> [Records from a dataset]

----

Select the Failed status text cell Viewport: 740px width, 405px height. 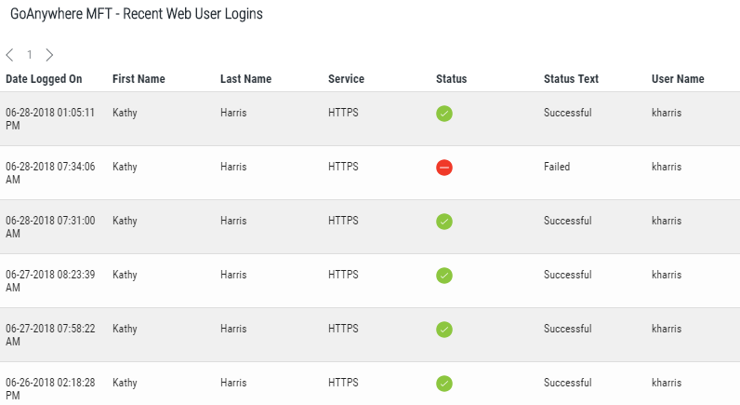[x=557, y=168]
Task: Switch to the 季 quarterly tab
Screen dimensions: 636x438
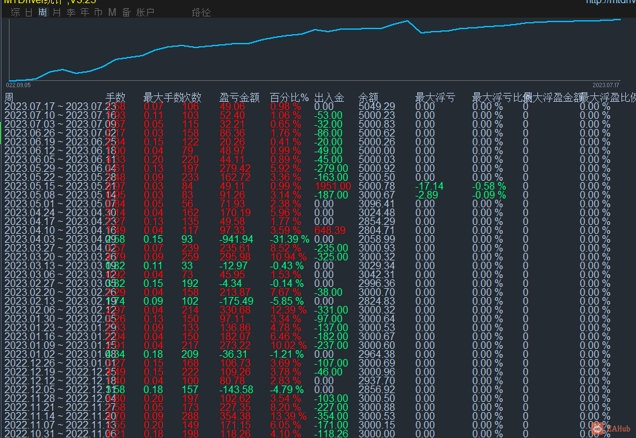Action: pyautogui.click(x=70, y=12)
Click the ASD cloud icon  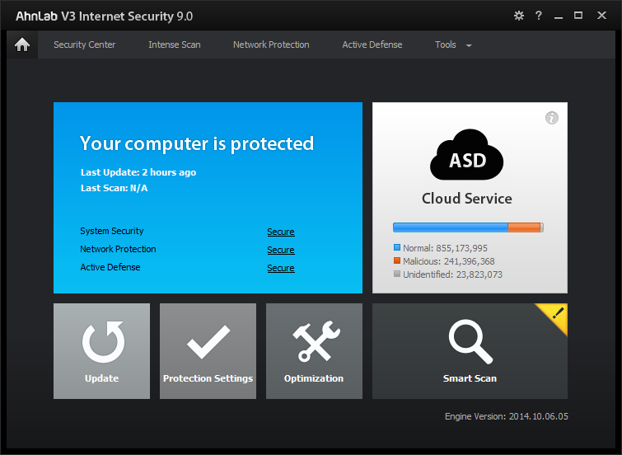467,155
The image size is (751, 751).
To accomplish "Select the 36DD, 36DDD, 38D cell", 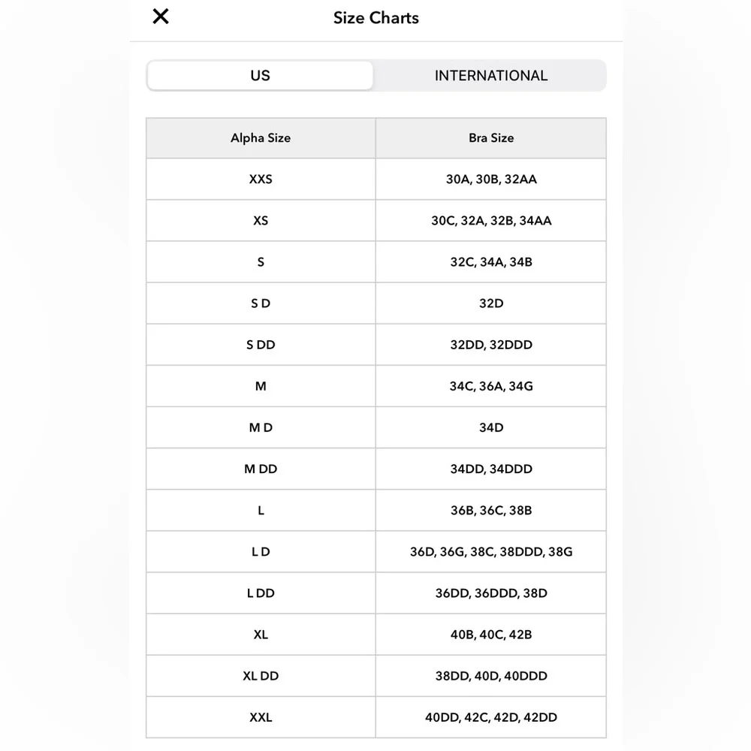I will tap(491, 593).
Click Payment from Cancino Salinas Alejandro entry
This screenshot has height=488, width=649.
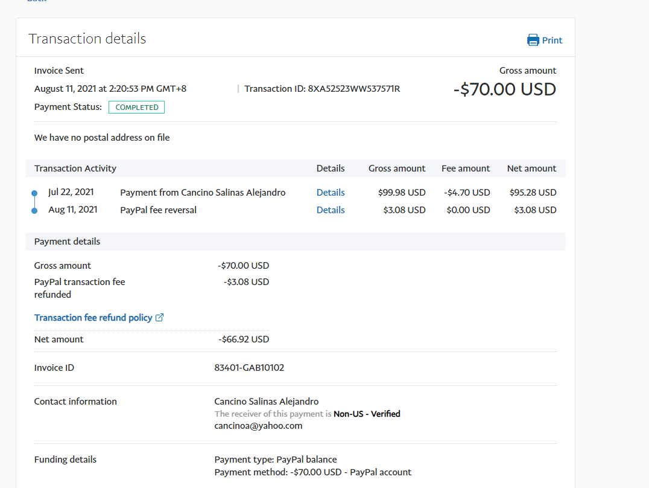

----

> [Your assignment] Set down exactly the lines between the line containing "Click Payment from" and the end of the records above, both ends included; pictures stay out.

> [Solution for this problem]
Click Payment from Cancino Salinas Alejandro entry
This screenshot has height=488, width=649.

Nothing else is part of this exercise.